(Extracted data entries)
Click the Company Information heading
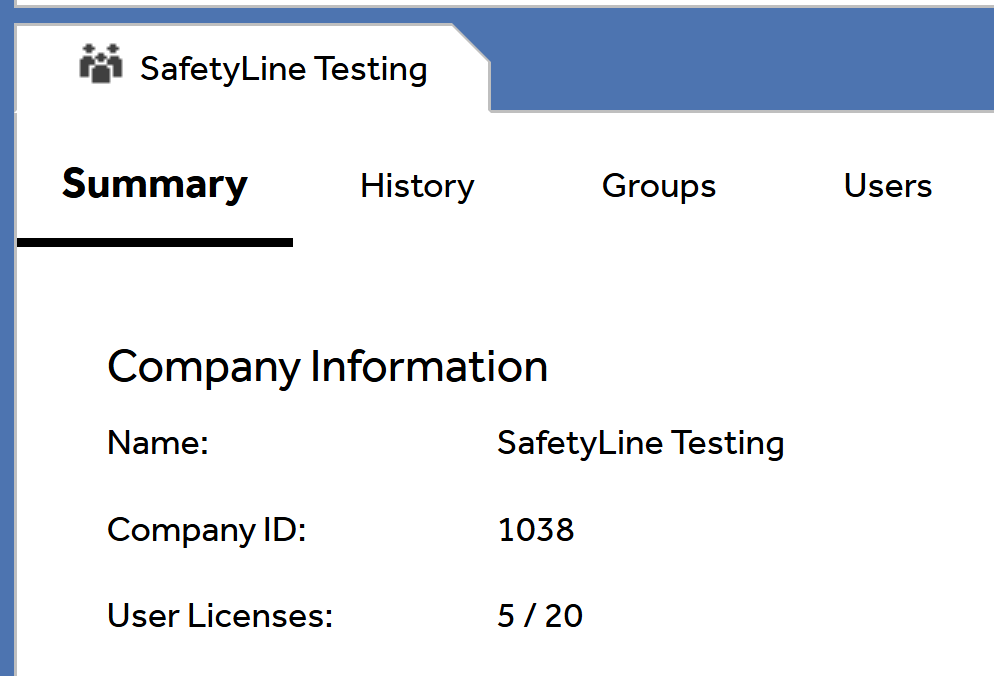This screenshot has width=994, height=676. 327,367
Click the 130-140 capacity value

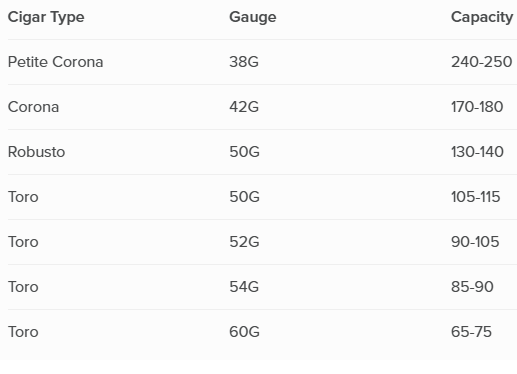[477, 152]
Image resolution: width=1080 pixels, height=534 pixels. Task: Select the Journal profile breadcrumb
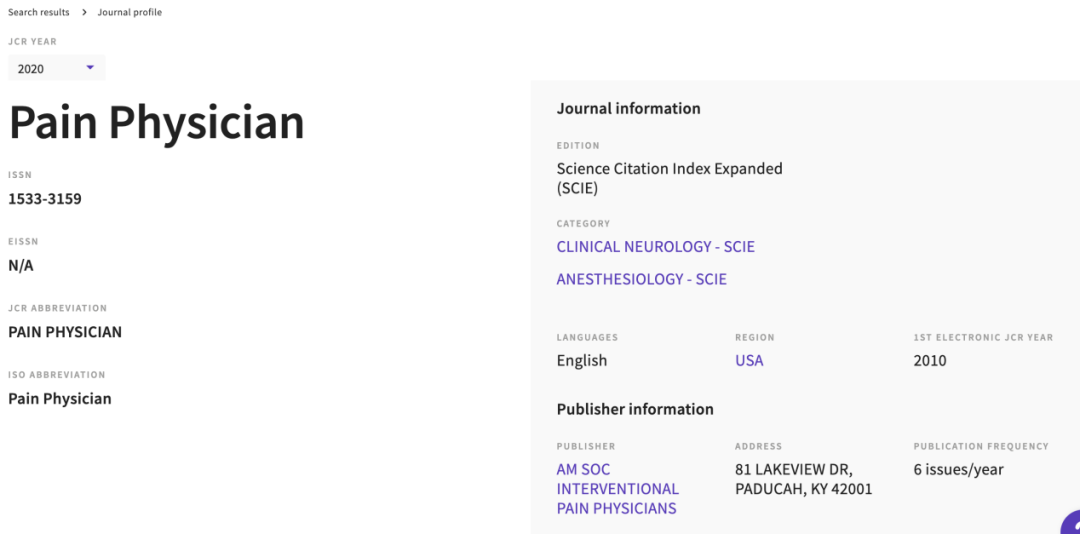pos(129,12)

## TASK PROMPT
Make a word-for-word copy of the records above, excluding all pictures.

## RESULT
Click the Company Information heading
This screenshot has width=994, height=676. 327,367
Click the 130-140 capacity value

[477, 152]
Image resolution: width=1080 pixels, height=534 pixels. Task: Select the Journal profile breadcrumb
pos(129,12)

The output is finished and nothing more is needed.